◆ RECORD EXTRACTS
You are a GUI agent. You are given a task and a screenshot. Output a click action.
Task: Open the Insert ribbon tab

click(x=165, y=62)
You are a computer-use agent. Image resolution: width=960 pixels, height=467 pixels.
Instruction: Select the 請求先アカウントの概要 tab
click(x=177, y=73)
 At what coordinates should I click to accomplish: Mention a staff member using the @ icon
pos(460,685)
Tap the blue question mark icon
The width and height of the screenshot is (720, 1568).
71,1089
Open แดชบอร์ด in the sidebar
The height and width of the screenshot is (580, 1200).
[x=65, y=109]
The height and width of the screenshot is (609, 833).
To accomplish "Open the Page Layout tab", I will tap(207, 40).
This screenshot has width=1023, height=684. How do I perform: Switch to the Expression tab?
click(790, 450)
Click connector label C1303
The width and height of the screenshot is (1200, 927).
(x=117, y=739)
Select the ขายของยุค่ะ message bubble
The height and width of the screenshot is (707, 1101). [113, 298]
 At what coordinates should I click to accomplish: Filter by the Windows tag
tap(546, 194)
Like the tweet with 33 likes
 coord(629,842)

◆ REQUIRED TASK
Copy out all of the data above line for line, keeping every character unchanged.

◆ RESULT BELOW
You are a GUI agent. You are given a task and a screenshot. Output a click action.
Task: Open the Insert ribbon tab

click(x=165, y=62)
You are a computer-use agent. Image resolution: width=960 pixels, height=467 pixels.
Instruction: Select the 請求先アカウントの概要 tab
click(x=177, y=73)
 At what coordinates should I click to accomplish: Mention a staff member using the @ icon
pos(460,685)
Tap the blue question mark icon
The width and height of the screenshot is (720, 1568).
71,1089
Open แดชบอร์ด in the sidebar
The height and width of the screenshot is (580, 1200).
[x=65, y=109]
The height and width of the screenshot is (609, 833).
To accomplish "Open the Page Layout tab", I will tap(207, 40).
This screenshot has width=1023, height=684. How do I perform: Switch to the Expression tab?
click(790, 450)
Click connector label C1303
The width and height of the screenshot is (1200, 927).
(x=117, y=739)
Select the ขายของยุค่ะ message bubble
The height and width of the screenshot is (707, 1101). [113, 298]
 At what coordinates should I click to accomplish: Filter by the Windows tag
tap(546, 194)
Like the tweet with 33 likes
 coord(629,842)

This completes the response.